Pediatric Radiology

, Volume 44, Issue 4, pp 410–424 | Cite as

Selective ultrasound screening for developmental hip dysplasia: effect on management and late detected cases. A prospective survey during 1991–2006

  • Lene Bjerke LaborieEmail author
  • Trond Jacob Markestad
  • Henrik Davidsen
  • Kari Røine Brurås
  • Stein Magnus Aukland
  • John Asle Bjørlykke
  • Hallvard Reigstad
  • Kari Indrekvam
  • Trude Gundersen Lehmann
  • Ingvild Øvstebø Engesæter
  • Lars Birger Engesæter
  • Karen Rosendahl
Original Article



Early treatment is considered essential for developmental dysplasia of the hip (DDH), but the choice of screening strategy is debated.

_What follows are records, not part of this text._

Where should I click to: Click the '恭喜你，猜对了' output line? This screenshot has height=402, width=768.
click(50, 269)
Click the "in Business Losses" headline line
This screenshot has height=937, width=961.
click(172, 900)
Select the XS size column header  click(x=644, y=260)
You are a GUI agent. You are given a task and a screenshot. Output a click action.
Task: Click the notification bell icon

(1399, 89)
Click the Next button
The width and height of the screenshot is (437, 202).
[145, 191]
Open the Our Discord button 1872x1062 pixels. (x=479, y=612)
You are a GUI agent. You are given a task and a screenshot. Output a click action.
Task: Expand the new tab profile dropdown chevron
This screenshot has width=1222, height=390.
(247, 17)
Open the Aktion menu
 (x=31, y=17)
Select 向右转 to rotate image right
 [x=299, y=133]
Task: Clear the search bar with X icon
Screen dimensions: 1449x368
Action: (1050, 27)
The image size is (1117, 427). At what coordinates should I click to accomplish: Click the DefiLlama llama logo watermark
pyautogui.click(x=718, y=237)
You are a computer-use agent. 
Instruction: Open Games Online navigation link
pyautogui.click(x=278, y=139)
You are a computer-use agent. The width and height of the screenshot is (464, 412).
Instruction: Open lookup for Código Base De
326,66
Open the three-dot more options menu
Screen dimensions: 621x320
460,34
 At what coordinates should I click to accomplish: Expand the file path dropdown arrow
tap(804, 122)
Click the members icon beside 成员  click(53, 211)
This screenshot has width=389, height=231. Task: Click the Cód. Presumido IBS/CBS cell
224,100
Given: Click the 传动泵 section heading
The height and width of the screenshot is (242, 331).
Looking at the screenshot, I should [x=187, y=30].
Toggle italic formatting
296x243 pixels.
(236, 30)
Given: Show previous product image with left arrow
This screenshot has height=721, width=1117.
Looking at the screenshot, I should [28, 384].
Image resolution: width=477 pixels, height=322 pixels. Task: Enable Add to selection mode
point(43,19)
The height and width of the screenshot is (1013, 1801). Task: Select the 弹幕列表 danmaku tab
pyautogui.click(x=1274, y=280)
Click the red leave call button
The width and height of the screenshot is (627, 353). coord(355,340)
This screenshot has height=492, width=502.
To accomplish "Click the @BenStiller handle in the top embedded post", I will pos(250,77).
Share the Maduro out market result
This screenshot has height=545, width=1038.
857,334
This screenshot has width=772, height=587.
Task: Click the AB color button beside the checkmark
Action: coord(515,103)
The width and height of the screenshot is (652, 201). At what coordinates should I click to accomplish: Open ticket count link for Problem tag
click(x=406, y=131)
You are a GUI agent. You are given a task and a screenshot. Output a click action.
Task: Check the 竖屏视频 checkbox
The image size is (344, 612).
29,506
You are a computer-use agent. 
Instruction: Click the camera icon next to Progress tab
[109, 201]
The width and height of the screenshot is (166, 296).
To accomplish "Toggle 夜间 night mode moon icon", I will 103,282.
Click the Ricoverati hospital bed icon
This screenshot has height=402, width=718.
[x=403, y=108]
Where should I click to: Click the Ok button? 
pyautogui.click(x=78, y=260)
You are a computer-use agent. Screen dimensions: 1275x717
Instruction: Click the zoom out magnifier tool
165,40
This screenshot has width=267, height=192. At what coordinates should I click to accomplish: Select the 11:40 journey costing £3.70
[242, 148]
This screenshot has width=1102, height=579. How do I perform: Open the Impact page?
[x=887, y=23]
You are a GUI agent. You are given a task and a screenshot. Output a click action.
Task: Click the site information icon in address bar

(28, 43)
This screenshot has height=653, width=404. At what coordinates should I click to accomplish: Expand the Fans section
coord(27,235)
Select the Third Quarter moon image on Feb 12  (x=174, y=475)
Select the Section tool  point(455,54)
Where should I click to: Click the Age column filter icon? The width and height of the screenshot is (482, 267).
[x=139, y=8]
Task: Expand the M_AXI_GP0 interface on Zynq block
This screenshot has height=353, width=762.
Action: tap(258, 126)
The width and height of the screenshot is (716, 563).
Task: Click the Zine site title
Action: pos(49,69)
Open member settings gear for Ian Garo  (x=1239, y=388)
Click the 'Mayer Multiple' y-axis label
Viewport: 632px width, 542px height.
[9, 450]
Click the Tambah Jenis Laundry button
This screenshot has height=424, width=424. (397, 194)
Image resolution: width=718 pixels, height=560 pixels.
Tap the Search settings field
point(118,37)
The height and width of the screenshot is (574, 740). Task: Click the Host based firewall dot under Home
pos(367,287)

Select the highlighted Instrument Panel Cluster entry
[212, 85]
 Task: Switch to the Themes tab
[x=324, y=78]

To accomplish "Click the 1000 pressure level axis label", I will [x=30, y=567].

We evaluated the effect of a selective ultrasound (US) screening programme.

Materials and methods

All infants born in a defined region during 1991–2006 with increased risk of developmental dysplasia of the hip, i.e. clinical hip instability, breech presentation, congenital foot deformities or a family history of DDH, underwent US screening at age 1–3 days. Severe sonographic dysplasia and dislocatable/dislocated hips were treated with abduction splints. Mild dysplasia and pathological instability, i.e. not dislocatable/dislocated hips were followed clinically and sonographically until spontaneous resolution, or until treatment became necessary. The minimum observation period was 5.5 years.


Of 81,564 newborns, 11,539 (14.1%) were identified as at-risk, of whom 11,190 (58% girls) were included for further analyses. Of the 81,564 infants, 2,433 (3.0%) received early treatment; 1,882 (2.3%) from birth and 551 (0.7%) after 6 weeks or more of clinical and sonographic surveillance. An additional 2,700 (3.3%) normalised spontaneously after watchful waiting from birth. Twenty-six infants (0.32 per 1,000, 92% girls, two from the risk group) presented with late subluxated/dislocated hips (after 1 month of age). An additional 126 (1.5 per 1,000, 83% girls, one from the risk group) were treated after isolated late residual dysplasia. Thirty-one children (0.38 per 1,000) had surgical treatment before age 5 years. Avascular necrosis was diagnosed in seven of all children treated (0.27%), four after early and three after late treatment.


The first 16 years of a standardised selective US screening programme for developmental dysplasia of the hip resulted in acceptable rates of early treatment and US follow-ups and low rates of late subluxated/dislocated hips compared to similar studies.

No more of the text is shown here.